If you hear a seller crying with religious fervor about all the other machines being “death traps” that says a LOT more about the seller’s trustworthiness than it does the other machines’s crashworthiness. I’m a big believer in an evidence-based assessment of reality and the evidence suggests that most brands of paramotor, with a standard cage, have very similar crashworthiness.
How to Prevent It
First of all, rehearse the response to unknown maladies. “Reduce power, reduce brakes then steer.” IF you’re flying a high powered machine, consider a less-than-full-power takeoff and make sure the wing is overhead or slightly left before committing to flight. Be ready to slightly reduce power after takeoff but don’t be abrupt!
Adjust your harness so that the motor is as vertical as you can be comfortable with and that the thrust line is as far left as possible. Remember this can even happen to low power machines if the harness is mounted wrong (gear drive units twist right).
Once you’re familiar with the machine then doing an immediate full power isn’t as dangerous. Heres the news story, from KXLY:
On Oct 27
BOUNDARY COUNTY, Idaho — A North Idaho man who was paragliding was saved by two bystanders who watched him crash in a remote area of Boundary County last week.
Hoyt Patton has a passion for motorized paragliding, and that passion grew deeper after last Tuesday, when he looked down at the pavement from 100 feet in the air and knew he was about to crash.
The motorized paraglider Patton used has a parachute with a motor strapped to his back. Last Tuesday, Patton put on the paragliding device and his helmet with an attached camera and began flying through the air without trouble. After a few minutes a gust of wind knocked out his motor and Patton crashed hard on the ground.
Two people witnessed Hoyt fall from the sky and called 911. Patton was on the ground for several minutes, fighting to get up, but a broken pelvis, disconnected femur, shattered arm and broken ribs kept him on the ground.
The people eventually reached Patton and took him to get help.
Patton’s body may be broken, held together with screws and pins much like the flying contraption he loves so much, but his spirit isn’t even bruised.
“I am not broke.

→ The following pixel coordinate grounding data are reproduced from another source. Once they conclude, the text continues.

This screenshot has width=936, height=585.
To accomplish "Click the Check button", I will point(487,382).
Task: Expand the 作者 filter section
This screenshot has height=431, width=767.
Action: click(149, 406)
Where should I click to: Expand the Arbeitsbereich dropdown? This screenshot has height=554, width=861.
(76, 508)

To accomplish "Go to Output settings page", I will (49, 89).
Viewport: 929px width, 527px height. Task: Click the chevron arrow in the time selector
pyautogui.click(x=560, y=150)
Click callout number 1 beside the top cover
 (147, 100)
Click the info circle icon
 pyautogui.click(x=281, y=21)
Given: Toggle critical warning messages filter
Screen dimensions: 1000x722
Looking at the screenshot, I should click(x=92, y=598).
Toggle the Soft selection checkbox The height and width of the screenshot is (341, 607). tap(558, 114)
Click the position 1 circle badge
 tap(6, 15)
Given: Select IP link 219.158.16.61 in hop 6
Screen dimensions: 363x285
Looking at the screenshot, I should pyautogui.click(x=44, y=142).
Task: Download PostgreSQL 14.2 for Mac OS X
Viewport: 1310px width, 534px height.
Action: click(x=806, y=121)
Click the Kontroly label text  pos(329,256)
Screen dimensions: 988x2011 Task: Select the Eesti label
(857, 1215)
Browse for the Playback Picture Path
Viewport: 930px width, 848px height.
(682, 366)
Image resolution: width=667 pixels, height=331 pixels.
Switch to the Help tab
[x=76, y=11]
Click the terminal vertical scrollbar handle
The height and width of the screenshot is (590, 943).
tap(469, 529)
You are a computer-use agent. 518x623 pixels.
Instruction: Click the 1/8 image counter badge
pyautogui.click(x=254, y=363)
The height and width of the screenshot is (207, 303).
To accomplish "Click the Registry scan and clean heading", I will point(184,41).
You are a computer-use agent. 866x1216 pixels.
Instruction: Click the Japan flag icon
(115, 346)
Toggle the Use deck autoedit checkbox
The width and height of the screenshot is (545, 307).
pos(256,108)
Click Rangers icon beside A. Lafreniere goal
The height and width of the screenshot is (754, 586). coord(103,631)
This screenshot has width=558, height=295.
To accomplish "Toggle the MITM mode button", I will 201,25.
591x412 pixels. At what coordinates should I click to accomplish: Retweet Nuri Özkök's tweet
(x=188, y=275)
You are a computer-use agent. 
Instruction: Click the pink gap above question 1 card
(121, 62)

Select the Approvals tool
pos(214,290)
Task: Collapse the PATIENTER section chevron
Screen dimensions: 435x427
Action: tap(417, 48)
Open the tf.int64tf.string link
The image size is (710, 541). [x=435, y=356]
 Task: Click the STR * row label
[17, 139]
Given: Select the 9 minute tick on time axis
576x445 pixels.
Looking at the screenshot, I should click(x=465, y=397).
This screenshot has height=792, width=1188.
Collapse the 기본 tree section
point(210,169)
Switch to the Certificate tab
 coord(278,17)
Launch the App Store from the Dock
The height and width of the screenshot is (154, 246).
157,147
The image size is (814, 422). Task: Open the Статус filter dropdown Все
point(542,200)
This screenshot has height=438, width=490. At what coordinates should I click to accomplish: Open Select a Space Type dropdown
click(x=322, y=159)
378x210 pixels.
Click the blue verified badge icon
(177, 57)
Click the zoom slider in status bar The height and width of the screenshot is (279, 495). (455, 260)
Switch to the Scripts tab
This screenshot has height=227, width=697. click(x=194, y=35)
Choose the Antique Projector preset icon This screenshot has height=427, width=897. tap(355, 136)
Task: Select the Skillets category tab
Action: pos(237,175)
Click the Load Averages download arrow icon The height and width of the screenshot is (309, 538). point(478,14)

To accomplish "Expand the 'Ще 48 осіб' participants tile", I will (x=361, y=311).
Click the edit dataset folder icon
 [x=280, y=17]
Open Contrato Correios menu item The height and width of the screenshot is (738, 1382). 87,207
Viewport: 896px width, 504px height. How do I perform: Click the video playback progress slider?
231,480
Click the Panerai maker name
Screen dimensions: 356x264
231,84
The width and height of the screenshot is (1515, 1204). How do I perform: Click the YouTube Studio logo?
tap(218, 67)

I have my family around me and I get to fly with a smile on my heart,” Patton said.
Hoyt was a competitive sky diver for decades, but six years ago he discovered motorized paragliding and decided to take it up. This latest accident is Patton’s worst crash and it doesn’t even phase him.
“When you think about hitting the ground when you’re sky diving, you think about finality, not if I am going to have a broken toe nail,” Patton said.
He is comparing a broken toe nail to the damage he did to his arm. Patton says his passion for life is why he lives so dangerously up in the sky.
“I don’t explain my life in any thing other miracles,” Patton said.
Patton might need a few more miracles as he starts extensive rehab for his injuries. He says its only a matter of time before he will be on his paraglider skate boarding on air.
“Nothing is going to stop me now, ” he said.